PMI’s bevestigen monetair status quo
Sinds juni bereikte de ECB een evenwichtspositie. Ze kijkt, zelfs voor langere tijd, de kat uit de boom. In september bevestigde de centrale bank die boodschap met nog meer stelligheid. Inflatie blijft over de beleidshorizon kort bij 2%. Nu de tarievenonzekerheid afneemt, kan de groei geleidelijk verder herstellen, onder meer gesteund door fiscale hulp. De risico’s zijn in beide gevallen opnieuw min of meer in evenwicht. Sommige haviken (o.a. invloedrijk raadslid Isabel Schnabel) lanceerden zelfs al het idee dat de groei mogelijk boven potentieel uitkomt en de inflatierisico’s niet mogen onderschat worden. Hoe dan ook laat de ECB zich niet door elke kleine verrassing in de (inflatie-) data opjagen. Markten blijven natuurlijk wel uitkijken naar wat de mogelijke volgende stap is. De maandelijkse PMI-vertrouwensindicatoren zijn hier een belangrijke toetssteen.
De algemene PMI voor de eurozone klokte voor de negende maand op rij af boven de 50-grens die groei van contractie onderscheidt. Het 51.2-niveau was ook het beste in 16 maanden, maar wijst op zich nog niet echt op exuberante groei. De verbetering kwam vooral op conto van de dienstensector (51.4 van 50.5). Productie in de verwerkende nijverheid houdt stand boven de 50-grens (50.7) maar het momentum taant. Voorlopig wordt de groei niet ondersteund door een verder herstel van de orders. Dalende vraag in de verwerkende nijverheid maakt een beperkte stijging van de orders in de dienstensector ongedaan. Door het gebrek aan zulke nieuwe orders teerden bedrijven opnieuw op het nog uitstaande werk. De afwezigheid van groei in de orderboekjes maakt bedrijven afwachtend wat betreft nieuwe aanwervingen. Na zes maanden tewerkstellingsgroei, blijft het niveau nu stabiel. Ook hier compenseert een beperkte stijging in de dienstensector de erosie in de verwerkende nijverheid. Dat laatste was vooral het geval in Duitsland.
Idem voor inflatie. Prijzen staan onder druk in de maakindustrie, maar de kostendruk in de dienstensector blijft ongewoon hoog. Bedrijven blijven positief over de groei het komende jaar, al ebt het momentum wat weg, vooral in Duitsland en Frankrijk. De rest van Europa ziet wel verdere verbetering.

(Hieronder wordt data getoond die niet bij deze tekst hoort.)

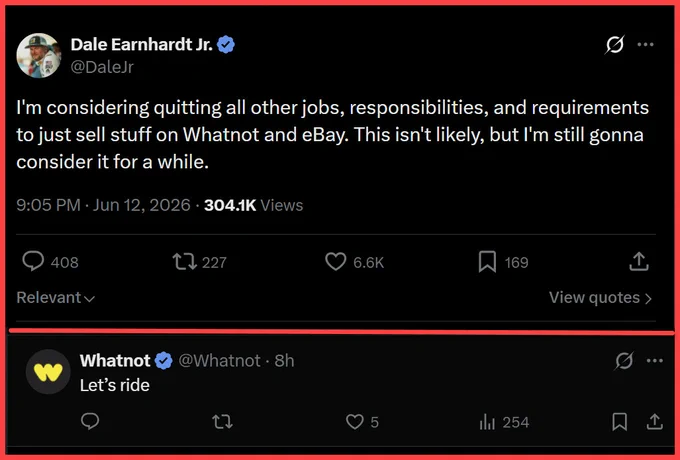
Task: Open more options on Whatnot's reply
Action: pos(654,361)
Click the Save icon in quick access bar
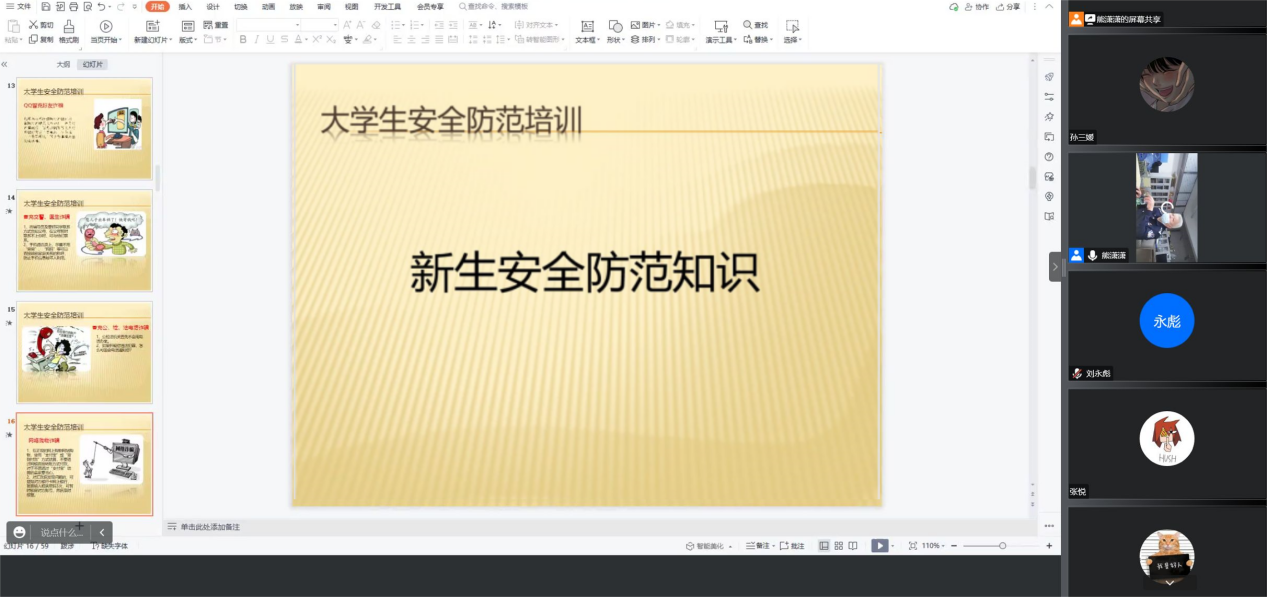 (46, 6)
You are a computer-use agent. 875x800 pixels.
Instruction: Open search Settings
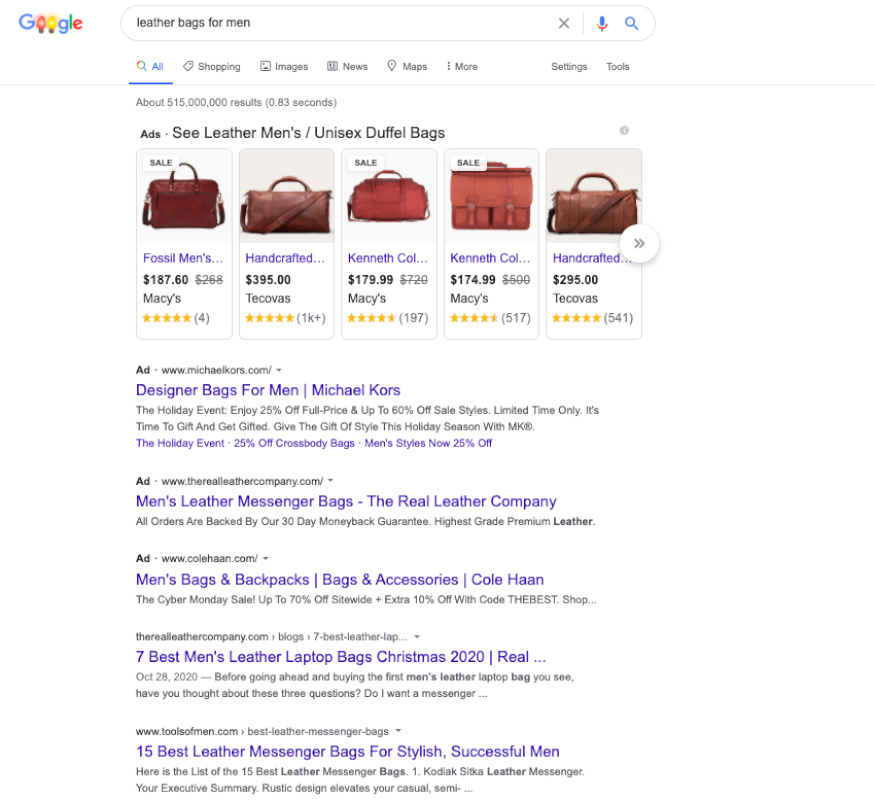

De impact van de PMI’s op de markt blijft beperkt. De boodschap is te zwak om de verwachtingen i.v.m. het ECB-beleid bij te sturen, in welke richting ook. De markt ziet nog een beperkte kans op een laatste renteknip volgend jaar (+/- 40%). Volgens ons komt zo’n ‘voorzichtigheidsverlaging’ er niet meer. EUR/USD dobbert wat doelloos rond nabij 1.18. Normaal houden vooral de Europese markten de PMI’s in het oog. In de VS genieten de ISM-indicatoren aan het begin van de maand meer aanzien. Gezien de diffuse Fed-communicatie vorige week, valt een marktreactie straks in geval van forse afwijkende Amerikaanse PMI’s toch niet uit te sluiten.